Нормализация либеральной демократии, начавшаяся в 1945 году на фоне ослабления демократии, определявшейся западной системой правления, побудили некоторых анархистов пересмотреть эти критические замечания. Они пытались спасти сам принцип демократии от институционального вырождения в либеральном капиталистическом государстве. Ноам Хомский критикует капиталистическую демократию не только за то, что она отвлекает внимание от концентрации власти в руках корпораций, организационно закрепляет раскол между лидерами и реализуется посредством условной предвыборной борьбы, и даже не за то, что ее успех в США благословил систему международного государственного терроризма и эксплуатации. Основная его мысль состоит в том, что капиталистическая демократия «производит согласие» посредством контроля над СМИ и пропаганды. Согласно его анализу, демократия — это мощный фактор народного самоуправления, который был заимствован и коррумпирован элитами с целью сохранения власти меньшинства. Заявляя, что либерально-демократические режимы сдерживают, а не защищают, демократию, Хомский отстаивает идею свободного народного самоуправления и выступает за расширение демократии на низовом уровне — на рабочих местах, в школах и других общественных учреждениях[320].

Аналогичным образом анархисты, участвовавшие в глобальных движениях за справедливость в нулевых годах нашего века, описывали представительное правительство, избирательный процесс, периодические свободные и справедливые выборы и само всеобщее избирательное право для взрослого населения как нечто элитарное и иерархическое. Вместе с тем они относили себя к демократам и старались продвигать характерные формы «реальной демократии». Как утверждает Ребекка Солнит, настоящая демократия означает, что «голос есть у каждого и что никому ничего не сходит с рук лишь на основании богатства, власти, принадлежности к определенной расе или полу»[321]. С этой точки зрения либеральная демократия работает плохо. Еще хуже она проявляет себя в вопросе терпимости к инакомыслию. Проводя различие между демократией и диктатурой, Солнит утверждает, что наличие формальных прав является одним из признаков демократии, в отличие от которой диктатура означает запрет на «массовые митинги и создание групп». Однако сами права не являются конечной целью демократии — она должна проявлять себя прежде всего в «реальной, осязаемой жизни». Приверженцы либерально-демократических систем защищают «свободу слова, печати и вероисповедания» и даже право на проведение митингов, однако они склонны забывать о динамических аспектах демократии[322]. Такая забывчивость хорошо иллюстрирует то, что либеральная демократия незаметно переходит в диктатуру, а это уже дает стимул для подлинной демократии. Подлинные демократы (сторонники не представительной, а прямой демократии полисного типа) знают, что «демократию следует методично и активно развивать» и что «жизнь масс… энергия улиц… неизменно присутствующий там потенциал восстания» — ее основные составляющие.

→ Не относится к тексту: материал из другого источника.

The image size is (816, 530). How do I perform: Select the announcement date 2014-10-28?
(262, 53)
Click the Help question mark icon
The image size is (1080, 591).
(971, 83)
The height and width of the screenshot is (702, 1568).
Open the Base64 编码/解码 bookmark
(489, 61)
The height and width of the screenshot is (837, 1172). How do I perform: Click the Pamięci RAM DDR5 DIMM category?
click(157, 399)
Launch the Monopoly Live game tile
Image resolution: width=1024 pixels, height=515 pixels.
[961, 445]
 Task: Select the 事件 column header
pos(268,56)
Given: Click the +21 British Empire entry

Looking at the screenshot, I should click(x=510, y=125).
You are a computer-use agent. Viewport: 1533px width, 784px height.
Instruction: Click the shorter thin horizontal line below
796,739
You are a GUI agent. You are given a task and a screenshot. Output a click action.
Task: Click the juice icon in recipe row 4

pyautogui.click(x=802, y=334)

Хотя такое переосмысление демократии созвучно с ее критикой, оно обеспечивает более надежную защиту базовых демократических принципов. В этом свете анархисты оказываются продемократическими критиками либерально-демократических режимов, а вовсе не противниками демократии. Коммунализм Мюррея Букчина — одна из наиболее известных продемократических анархических моделей. В последнее время центральное место в суждениях анархистов о демократии заняла идея принятия решений на основе консенсуса, во многом потому, что такая практика широко применялась в рамках движения Occupy.

Букчин понимал демократию как принцип самоуправления и коллективного принятия решений, являющийся неотъемлемой частью анархистской модели децентрализованной федерации, а с точки зрения этики — процессом социального освобождения. Для сторонников принятия решений на основе консенсуса демократия, по сути, является действием, направленным против элитизма и бросающим вызов иерархии и привилегиям с целью построения новых социальных отношений. Иначе говоря, это практически синоним анархии, а не ее компонент.